Additionally, given the relatively late date of introgression and the large number of founders, these males must have already been very closely related to each other, sharing the R1a1 haplotypes that are later reflected in the Levite results. Behar (2003) noted that the lack of Levite R1a1 haplotype diversity suggested that all the founding lineages were very closely related to each other if, in fact, a large number of founding lineages contributed to the Levite R1a1 gene pool. The ancient reports on the Khazars indicate that the majority of the Jewish converts were from the Khazarian royalty and ruling classes (Koestler 1976, p.15).
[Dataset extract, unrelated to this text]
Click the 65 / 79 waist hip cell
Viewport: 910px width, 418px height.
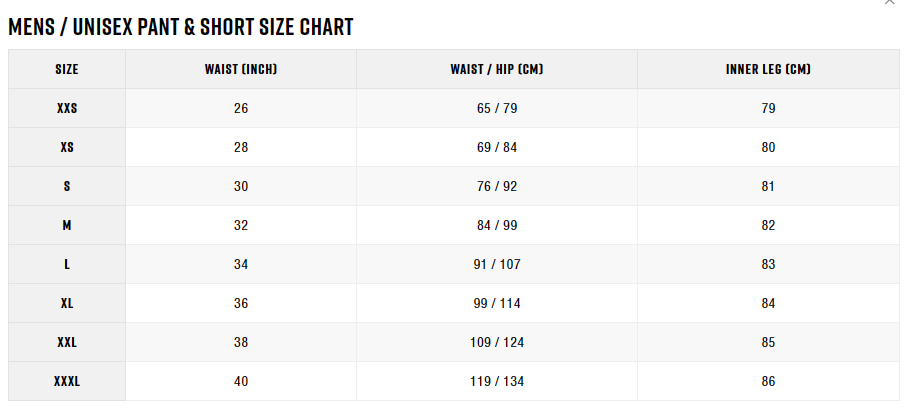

Although speculative, it seems likely this group would have intermarried heavily amongst itself, helping to preserve the group’s elite status. Thus, it is probable that they would have already possessed a set of closely related R1a1 haplotypes which they simply passed on to their Levite descendants.
Integration into the Levite priesthood would have secured for the Khazarian immigrants a place in their new community while helping them maintain a sense of elite status among a new people. Yet it is clear that the Khazars had become Jews long before they became part of the larger Ashkenazi community. Thus, it should not be surprising that six hundred years after their reported conversion, the Ashkenazim may have accorded them a special role among their Levite priesthood.

Haplogroup R1b is the most frequently occurring Y-chromosome haplogroup in Western Europe, where frequencies of 70% or more have been found in populations from Ireland, Spain, and the Netherlands. Haplogroup R1b has probably entered the Sephardic Jews first when they were living in the Iberian Peninsula. It is also more present in Western European Ashkenazim than in Eastern European Ashkenazim. Haplogroup R1b is more present in Dutch Jews than in any other Jewish population, probably because of religious tolerance in the Netherlands and a higher rate of intermarriage.

Conclusions
1. The Jews are a heterogeneous group.
2. What the Jews have in common is more ideological than genetical.
3. The Jews share a lot of genes with other ethnic groups, like the Palestinians, the Arabs, the Turks, the Greeks, the Italians, and several other European groups.